Toutefois, comme la TVA avait été appliquée à la redevance sur la radiodiffusion publique avant le 1er janvier 1978, le Danemark a été autorisé à continuer de la taxer en vertu de l'article 370 de la directive TVA. Cette disposition de statu quo permet aux États membres de maintenir certaines applications préexistantes de la TVA, même si ces transactions ne seraient pas imposables dans le cadre du système harmonisé de TVA d'aujourd'hui.
L'expansion de la taxe et le recours en justice
Au début des années 2000, le paysage médiatique danois a connu d'importants changements. Le poste de radio et de télévision traditionnel n'était plus le seul moyen d'accéder à la radiodiffusion publique. Au contraire, un nombre croissant de Danois consommaient le contenu du service public via des appareils numériques tels que les ordinateurs, les smartphones et les tablettes.
En réponse, le gouvernement danois a élargi la portée de la contribution à la radiodiffusion en 2006. Les changements les plus importants sont les suivants
L'élargissement de la base imposable : La redevance s'applique désormais non seulement aux postes de radio et de télévision, mais aussi à tout appareil capable de recevoir des émissions publiques, y compris les smartphones et les ordinateurs.
Redéfinition de l'image de marque de la redevance : Il ne s'agit plus d'une "redevance télévisuelle" mais d'une "contribution médias" générale, reflétant le modèle moderne de consommation des médias.
Réaffectation partielle des fonds : Si la majeure partie des recettes de la redevance continue de financer DR et TV2, une petite partie a été réorientée vers d'autres activités liées aux médias, telles que la production cinématographique et les subventions accordées aux radiodiffuseurs privés qui fournissent des contenus de service public.
Ces changements ont déclenché un différend juridique. Un groupe de contribuables danois a contesté le traitement TVA de la redevance, arguant que ces modifications avaient fondamentalement changé sa nature. Leur argumentation reposait sur les points suivants
La taxe n'est pas une opération imposable au sens de l'article 2, paragraphe 1, point c), de la directive TVA, car elle ne constitue pas la contrepartie d'un service spécifique reçu par le contribuable.
L'extension du champ d'application de la taxe aux appareils numériques revient à introduire une nouvelle taxe, ce qui signifie que le Danemark ne peut plus s'appuyer sur l'article 370 pour justifier l'application de la TVA.
Une partie des fonds collectés étant désormais affectée à des fins autres que la radiodiffusion, la redevance ne finançait plus exclusivement la radiodiffusion publique, ce qui remettait en cause sa justification initiale en matière de TVA.
L'Østre Landsret (Haute Cour de l'Est du Danemark) a renvoyé l'affaire devant la CJUE afin d'obtenir des conseils sur la légalité du traitement de la contribution des médias par le Danemark au regard de la législation de l'UE en matière de TVA.
Le cadre juridique : Principales dispositions relatives à la TVA faisant l'objet d'un examen
1. L'assujettissement à la TVA et la notion de contrepartie
En vertu de l'article 2, paragraphe 1, point c), de la directive TVA (2006/112/CE), la TVA ne s'applique qu'aux services fournis à titre onéreux.
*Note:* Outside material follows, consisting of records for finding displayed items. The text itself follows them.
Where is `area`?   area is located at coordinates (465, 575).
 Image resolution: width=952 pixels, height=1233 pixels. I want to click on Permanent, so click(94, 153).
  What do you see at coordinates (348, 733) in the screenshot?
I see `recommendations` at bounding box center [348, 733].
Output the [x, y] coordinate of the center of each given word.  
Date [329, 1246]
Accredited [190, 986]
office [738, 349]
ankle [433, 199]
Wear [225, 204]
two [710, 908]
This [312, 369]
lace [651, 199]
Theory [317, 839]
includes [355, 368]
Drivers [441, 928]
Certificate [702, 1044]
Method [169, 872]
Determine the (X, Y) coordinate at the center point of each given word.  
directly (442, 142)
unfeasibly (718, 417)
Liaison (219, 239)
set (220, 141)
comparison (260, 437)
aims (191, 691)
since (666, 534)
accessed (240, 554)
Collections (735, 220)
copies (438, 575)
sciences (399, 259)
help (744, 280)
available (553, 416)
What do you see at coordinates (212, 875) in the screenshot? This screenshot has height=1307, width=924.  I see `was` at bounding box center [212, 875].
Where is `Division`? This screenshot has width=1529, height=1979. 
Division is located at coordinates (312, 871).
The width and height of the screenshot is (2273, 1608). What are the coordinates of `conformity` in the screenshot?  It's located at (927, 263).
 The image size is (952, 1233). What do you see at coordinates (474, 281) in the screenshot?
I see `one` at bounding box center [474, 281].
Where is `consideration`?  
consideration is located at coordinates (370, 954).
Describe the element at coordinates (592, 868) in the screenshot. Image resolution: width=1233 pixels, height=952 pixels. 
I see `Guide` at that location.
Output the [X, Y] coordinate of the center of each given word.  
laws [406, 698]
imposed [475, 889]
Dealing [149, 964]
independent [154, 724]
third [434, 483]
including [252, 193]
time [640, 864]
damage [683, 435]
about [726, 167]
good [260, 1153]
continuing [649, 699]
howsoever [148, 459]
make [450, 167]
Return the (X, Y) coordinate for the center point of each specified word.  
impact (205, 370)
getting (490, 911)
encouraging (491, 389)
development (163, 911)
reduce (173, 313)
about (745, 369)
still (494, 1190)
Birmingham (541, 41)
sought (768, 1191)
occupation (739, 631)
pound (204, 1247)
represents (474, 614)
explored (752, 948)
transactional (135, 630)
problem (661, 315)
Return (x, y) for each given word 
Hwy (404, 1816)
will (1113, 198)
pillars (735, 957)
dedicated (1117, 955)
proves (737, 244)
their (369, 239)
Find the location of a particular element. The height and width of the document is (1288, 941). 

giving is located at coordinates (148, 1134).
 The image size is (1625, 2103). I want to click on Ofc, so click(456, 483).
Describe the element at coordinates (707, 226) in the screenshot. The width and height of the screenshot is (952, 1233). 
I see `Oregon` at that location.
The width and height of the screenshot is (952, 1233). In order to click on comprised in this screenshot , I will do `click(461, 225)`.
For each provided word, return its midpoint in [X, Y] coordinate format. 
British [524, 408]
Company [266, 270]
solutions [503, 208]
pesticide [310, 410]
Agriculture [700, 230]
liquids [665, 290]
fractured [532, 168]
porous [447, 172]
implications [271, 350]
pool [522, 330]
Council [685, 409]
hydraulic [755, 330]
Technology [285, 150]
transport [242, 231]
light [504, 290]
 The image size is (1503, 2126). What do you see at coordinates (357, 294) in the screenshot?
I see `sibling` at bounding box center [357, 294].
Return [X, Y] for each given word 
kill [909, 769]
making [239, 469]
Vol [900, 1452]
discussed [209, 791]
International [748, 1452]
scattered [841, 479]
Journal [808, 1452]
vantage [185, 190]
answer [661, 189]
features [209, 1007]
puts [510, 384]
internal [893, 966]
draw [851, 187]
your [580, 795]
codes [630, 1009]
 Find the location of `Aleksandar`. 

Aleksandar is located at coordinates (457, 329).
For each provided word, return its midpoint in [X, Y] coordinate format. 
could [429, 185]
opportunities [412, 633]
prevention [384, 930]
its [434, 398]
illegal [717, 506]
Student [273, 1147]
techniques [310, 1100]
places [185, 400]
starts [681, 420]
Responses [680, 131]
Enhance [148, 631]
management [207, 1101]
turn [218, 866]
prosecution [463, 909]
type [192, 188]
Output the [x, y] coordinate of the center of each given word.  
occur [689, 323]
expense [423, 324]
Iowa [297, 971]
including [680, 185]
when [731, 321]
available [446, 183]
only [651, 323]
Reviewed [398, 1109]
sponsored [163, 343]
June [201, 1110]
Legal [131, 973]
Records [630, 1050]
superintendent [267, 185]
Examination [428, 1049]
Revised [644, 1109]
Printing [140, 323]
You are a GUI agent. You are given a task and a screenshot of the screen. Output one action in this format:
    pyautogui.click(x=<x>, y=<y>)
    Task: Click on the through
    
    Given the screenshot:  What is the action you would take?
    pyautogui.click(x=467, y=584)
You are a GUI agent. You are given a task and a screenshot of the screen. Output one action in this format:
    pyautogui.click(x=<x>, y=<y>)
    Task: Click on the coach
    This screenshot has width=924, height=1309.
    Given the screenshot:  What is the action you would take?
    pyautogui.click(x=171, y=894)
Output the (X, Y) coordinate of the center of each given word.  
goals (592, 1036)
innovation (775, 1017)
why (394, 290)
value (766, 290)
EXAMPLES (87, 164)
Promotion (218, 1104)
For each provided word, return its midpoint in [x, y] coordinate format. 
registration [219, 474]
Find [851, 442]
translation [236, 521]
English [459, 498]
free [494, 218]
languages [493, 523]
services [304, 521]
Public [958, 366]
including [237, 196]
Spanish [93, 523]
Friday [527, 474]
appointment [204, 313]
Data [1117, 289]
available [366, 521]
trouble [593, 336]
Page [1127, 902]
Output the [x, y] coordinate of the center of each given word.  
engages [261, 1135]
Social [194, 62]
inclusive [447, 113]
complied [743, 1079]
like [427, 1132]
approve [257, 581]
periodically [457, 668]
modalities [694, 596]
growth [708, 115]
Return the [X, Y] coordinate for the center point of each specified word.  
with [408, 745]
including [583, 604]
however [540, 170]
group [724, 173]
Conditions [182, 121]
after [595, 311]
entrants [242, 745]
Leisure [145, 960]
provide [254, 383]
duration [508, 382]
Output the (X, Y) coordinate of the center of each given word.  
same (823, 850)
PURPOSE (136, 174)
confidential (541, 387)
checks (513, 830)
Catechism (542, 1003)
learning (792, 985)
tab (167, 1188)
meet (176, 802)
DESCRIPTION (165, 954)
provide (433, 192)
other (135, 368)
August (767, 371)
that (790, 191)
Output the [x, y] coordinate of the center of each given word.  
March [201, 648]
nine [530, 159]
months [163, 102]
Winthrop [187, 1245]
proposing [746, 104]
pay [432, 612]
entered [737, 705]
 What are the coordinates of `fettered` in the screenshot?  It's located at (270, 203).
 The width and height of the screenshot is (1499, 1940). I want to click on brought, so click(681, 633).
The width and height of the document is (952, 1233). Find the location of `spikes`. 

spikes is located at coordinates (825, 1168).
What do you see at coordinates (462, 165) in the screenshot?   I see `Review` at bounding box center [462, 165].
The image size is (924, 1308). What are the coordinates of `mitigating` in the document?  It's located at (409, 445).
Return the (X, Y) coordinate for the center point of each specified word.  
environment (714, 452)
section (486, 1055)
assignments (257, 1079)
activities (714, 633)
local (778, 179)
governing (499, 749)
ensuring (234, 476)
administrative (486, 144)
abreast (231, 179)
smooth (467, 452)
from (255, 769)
Le critère essentiel de l'assujettissement à la TVA est l'existence d'un lien direct entre le paiement et la prestation reçue par le consommateur. Dans cette affaire, les plaignants ont fait valoir que la contribution aux médias n'avait pas ce lien direct, car il s'agissait d'une charge légale et non d'une transaction volontaire entre un fournisseur et un consommateur.
2. La disposition de statu quo de l'article 370
L'article 370 prévoit une exception aux règles modernes de la TVA, permettant aux États membres de continuer à appliquer la TVA à certaines opérations qui étaient déjà soumises à la TVA avant le 1er janvier 1978, même si ces opérations seraient autrement exonérées de la TVA aujourd'hui.
La question juridique centrale était de savoir si les modifications apportées par le Danemark après 1978 ont modifié la taxe de manière si fondamentale qu'elle ne peut plus bénéficier de la protection de l'article 370.
3. Annexe X, partie A, point 2 : exonération de la TVA pour la radiodiffusion publique
En vertu de l'annexe X, partie A, point 2, de la directive TVA, les activités de radiodiffusion publique non commerciale sont généralement exonérées de TVA. Toutefois, si un État membre a soumis ces activités à la TVA avant 1978, il peut continuer à le faire en vertu de l'article 370. Les plaignants ont fait valoir que l'élargissement de l'assiette fiscale et la réaffectation des fonds par le Danemark signifiaient que la redevance ne relevait plus du champ d'application de la TVA initiale, ce qui invalidait l'exonération au titre de l'article 370.
Décision de la CJUE : Le Danemark l'emporte
La CJUE a statué en faveur du Danemark, renforçant la validité de l'application de la TVA du pays à la contribution des médias. Les juges ont reconnu que si les progrès technologiques ont transformé la manière dont les gens accèdent à la radiodiffusion publique, la nature fondamentale de la redevance est restée inchangée. La décision du Danemark d'étendre la redevance aux appareils numériques modernes n'a pas été considérée comme la création d'une nouvelle taxe, mais plutôt comme une adaptation à l'évolution du paysage médiatique.
En outre, la Cour a noté qu'en dépit de réaffectations mineures de fonds, l'objectif principal de la redevance - le financement de la radiodiffusion publique - est resté intact. Tant que la fonction première de la contribution ne s'éloigne pas de cet objectif, le Danemark est en droit de maintenir la TVA sur la taxe en vertu de l'article 370. L'arrêt souligne ainsi l'importance des droits fiscaux historiques au sein de l'UE, en affirmant que les États membres peuvent maintenir des applications de TVA de longue date, même face à des réalités technologiques changeantes.
Conclusion
La contribution danoise aux médias est restée éligible à la TVA en vertu de l'article 370, étant donné qu'elle a été taxée avant le 1er janvier 1978 et que sa nature principale n'a pas fondamentalement changé.
L'élargissement de la base imposable aux appareils numériques ne constitue pas la création d'une nouvelle taxe, mais reflète simplement les progrès technologiques. Étant donné que la base d'imposition reste la propriété d'un appareil capable de recevoir des émissions, la taxe est restée dans le champ d'application de la TVA d'origine.
La réaffectation partielle des fonds n'a pas modifié la nature fondamentale de la taxe. Tant que l'objectif premier de la taxe reste le financement de la radiodiffusion publique, des détournements mineurs de recettes ne remettent pas en cause l'invocation de l'article 370 par le Danemark.
L'arrêt de la CJUE dans cette affaire apporte une clarté juridique importante sur les dispositions relatives au gel de la TVA et leur applicabilité à des régimes fiscaux existant de longue date dans l'UE. Il confirme que les États membres peuvent légalement maintenir des applications historiques de la TVA en vertu de l'article 370, même lorsque les structures fiscales évoluent pour s'adapter aux nouvelles technologies et aux ajustements politiques.